Exercice 1:
Répondez à ces questions à l'aide du texte sur le service apporté aux veuves :
(a) En quelle année Rembrandt a-t-il fait l'œuvre de la veuve mendiante qui s'appuie sur une canne ?
(b) De quelle main la vieille femme s'appuie-t-elle sur sa canne ?
(c) Contre qui les frères de langue grecque ont-ils récriminé ?
Exercice 2: Recopiez le passage du texte sur le service apporté aux veuves, de « Ses traits révèlent » jusqu'à « le service quotidien. ».

Texte:
────────────────

Le service apporté aux veuves




Rembrandt, 1606/7 – 1669 , veuve mendiante s’appuyant sur une canne, 1646, National Gallery , Washington

Rembrandt

Au début de sa carrière, Rembrandt a réalisé de nombreuses eaux-fortes représentant les plus démunis. Il s’est lui-même représenté en mendiant.

La simplicité du trait et les ombres traduisent les vêtements miteux, les épaules voûtées, les mains difformes de ces personnes dont la misère a profondément marqué le corps.

La vieille femme

Cette esquisse représente une personne âgée debout. Elle est légèrement courbée et s’appuie sur une canne de la main gauche, tandis qu’elle tend la main pour mendier.

Ses traits révèlent un visage marqué par les ans, Rembrandt saisit sa désolation, et son désespoir


Lecture du livre des Actes des Apôtres (Ac 6, 1-7)

En ces jours-là,
comme le nombre des disciples augmentait,
les frères de langue grecque
récriminèrent contre ceux de langue hébraïque,
parce que les veuves de leur groupe
étaient désavantagées dans le service quotidien.

────────────────

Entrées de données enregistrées
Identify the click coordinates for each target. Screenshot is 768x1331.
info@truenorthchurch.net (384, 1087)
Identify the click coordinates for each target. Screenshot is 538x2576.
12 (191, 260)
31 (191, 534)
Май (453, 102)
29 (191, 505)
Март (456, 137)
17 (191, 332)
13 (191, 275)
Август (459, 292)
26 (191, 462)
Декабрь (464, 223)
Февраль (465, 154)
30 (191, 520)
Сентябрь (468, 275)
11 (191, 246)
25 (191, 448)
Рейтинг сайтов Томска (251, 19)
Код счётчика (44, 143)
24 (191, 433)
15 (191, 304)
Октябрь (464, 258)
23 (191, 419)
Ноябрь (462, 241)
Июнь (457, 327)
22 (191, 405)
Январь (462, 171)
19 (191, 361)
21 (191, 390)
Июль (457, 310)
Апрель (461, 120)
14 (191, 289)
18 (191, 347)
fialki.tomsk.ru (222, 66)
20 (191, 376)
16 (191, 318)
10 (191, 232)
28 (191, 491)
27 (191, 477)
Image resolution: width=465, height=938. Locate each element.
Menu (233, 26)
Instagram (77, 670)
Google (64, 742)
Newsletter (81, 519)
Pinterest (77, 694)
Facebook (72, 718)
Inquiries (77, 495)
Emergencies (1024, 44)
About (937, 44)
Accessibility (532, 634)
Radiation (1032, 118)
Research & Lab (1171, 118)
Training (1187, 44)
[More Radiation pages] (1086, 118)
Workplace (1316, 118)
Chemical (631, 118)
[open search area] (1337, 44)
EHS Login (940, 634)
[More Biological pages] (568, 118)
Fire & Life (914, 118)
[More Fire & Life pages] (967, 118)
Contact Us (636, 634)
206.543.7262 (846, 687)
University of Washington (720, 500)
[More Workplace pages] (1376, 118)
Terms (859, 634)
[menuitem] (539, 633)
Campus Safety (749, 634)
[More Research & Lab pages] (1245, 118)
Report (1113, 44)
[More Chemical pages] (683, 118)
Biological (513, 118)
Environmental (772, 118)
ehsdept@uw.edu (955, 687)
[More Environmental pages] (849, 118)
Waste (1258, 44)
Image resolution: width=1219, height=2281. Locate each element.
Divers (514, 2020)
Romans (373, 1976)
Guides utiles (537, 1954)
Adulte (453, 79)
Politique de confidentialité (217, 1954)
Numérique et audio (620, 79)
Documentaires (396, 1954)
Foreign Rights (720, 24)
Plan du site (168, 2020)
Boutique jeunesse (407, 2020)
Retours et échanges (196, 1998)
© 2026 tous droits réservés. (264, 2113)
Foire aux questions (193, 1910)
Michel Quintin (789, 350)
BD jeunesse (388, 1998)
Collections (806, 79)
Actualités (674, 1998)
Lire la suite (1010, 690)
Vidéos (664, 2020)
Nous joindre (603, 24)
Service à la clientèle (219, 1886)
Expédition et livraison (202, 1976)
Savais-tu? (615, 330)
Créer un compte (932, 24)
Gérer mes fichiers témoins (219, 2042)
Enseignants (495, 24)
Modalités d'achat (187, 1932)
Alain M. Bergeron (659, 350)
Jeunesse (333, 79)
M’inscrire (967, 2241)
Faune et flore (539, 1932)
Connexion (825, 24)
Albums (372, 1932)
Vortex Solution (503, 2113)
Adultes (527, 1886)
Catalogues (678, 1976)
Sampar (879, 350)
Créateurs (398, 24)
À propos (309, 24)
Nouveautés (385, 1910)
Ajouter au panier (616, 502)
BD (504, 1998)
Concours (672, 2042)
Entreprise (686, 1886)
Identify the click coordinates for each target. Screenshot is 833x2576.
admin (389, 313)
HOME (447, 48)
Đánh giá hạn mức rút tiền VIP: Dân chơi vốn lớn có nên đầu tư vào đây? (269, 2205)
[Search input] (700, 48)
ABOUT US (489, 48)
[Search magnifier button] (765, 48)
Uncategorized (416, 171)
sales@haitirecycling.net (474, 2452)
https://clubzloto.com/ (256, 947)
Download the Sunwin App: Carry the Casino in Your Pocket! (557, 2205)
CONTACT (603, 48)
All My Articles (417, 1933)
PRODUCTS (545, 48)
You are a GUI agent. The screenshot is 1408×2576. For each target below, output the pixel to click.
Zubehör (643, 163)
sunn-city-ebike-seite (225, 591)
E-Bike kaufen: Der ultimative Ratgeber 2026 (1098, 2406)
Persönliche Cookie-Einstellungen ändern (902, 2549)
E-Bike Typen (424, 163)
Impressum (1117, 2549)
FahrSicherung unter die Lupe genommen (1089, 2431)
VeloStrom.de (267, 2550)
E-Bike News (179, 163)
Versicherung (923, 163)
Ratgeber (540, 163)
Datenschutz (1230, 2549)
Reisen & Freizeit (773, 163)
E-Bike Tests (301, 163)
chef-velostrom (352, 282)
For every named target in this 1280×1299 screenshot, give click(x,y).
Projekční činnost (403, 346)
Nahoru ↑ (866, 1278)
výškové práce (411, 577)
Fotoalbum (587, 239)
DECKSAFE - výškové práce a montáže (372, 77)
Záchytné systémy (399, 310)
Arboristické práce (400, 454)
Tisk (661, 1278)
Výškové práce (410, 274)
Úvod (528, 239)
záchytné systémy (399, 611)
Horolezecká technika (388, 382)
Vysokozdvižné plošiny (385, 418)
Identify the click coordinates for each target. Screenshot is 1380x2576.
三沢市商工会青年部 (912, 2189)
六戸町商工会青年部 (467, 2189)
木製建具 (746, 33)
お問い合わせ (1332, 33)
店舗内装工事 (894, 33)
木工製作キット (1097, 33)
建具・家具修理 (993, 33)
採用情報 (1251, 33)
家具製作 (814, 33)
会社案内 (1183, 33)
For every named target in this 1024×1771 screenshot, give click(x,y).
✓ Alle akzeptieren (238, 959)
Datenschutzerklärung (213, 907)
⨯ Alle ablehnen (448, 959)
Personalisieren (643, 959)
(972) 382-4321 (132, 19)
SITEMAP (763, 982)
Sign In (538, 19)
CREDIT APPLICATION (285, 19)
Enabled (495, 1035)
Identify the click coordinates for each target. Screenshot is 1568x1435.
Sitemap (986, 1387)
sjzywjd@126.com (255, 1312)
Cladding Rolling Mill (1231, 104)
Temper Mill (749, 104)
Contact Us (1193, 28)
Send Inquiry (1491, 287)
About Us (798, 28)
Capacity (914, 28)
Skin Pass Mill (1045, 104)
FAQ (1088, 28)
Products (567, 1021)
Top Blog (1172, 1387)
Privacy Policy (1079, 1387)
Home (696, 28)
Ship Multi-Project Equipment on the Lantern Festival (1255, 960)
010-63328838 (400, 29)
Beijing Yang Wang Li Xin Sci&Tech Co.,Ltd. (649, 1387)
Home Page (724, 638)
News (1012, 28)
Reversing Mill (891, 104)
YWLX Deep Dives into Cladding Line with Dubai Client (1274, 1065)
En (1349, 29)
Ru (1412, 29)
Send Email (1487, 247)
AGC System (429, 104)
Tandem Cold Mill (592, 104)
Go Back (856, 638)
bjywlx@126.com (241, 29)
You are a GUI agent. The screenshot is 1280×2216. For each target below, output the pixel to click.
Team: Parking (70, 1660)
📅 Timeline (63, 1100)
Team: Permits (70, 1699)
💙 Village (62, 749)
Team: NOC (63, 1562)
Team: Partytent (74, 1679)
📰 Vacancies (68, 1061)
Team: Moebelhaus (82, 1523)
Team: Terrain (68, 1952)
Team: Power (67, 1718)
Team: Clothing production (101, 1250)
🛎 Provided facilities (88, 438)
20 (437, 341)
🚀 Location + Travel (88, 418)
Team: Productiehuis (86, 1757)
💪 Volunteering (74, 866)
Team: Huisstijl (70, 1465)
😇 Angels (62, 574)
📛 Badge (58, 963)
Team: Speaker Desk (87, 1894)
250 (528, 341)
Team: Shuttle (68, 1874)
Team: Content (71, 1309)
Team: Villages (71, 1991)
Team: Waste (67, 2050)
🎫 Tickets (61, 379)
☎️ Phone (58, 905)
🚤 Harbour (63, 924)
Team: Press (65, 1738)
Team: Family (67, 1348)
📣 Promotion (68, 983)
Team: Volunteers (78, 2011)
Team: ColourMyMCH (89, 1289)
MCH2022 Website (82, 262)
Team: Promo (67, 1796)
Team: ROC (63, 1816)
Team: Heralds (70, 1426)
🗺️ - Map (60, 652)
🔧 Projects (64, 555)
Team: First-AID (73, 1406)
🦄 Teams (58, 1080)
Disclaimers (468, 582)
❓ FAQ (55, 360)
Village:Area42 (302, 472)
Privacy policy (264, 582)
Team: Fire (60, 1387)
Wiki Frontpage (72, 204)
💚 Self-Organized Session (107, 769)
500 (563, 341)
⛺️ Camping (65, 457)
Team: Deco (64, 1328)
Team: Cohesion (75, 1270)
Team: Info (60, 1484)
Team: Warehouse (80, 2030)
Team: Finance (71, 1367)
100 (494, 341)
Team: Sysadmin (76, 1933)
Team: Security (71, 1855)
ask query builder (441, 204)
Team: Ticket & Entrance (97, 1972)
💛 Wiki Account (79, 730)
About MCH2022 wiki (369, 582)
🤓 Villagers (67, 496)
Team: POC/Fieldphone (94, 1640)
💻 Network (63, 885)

────────────────

Votre réponse 1:
(a) En 1646.
(b) De la main gauche.
(c) Contre ceux de langue hébraïque.

Votre réponse 2:
Ses traits révèlent un visage marqué par les ans, Rembrandt saisit sa désolation, et son désespoir


Lecture du livre des Actes des Apôtres (Ac 6, 1-7)

En ces jours-là,
comme le nombre des disciples augmentait,
les frères de langue grecque
récriminèrent contre ceux de langue hébraïque,
parce que les veuves de leur groupe
étaient désavantagées dans le service quotidien.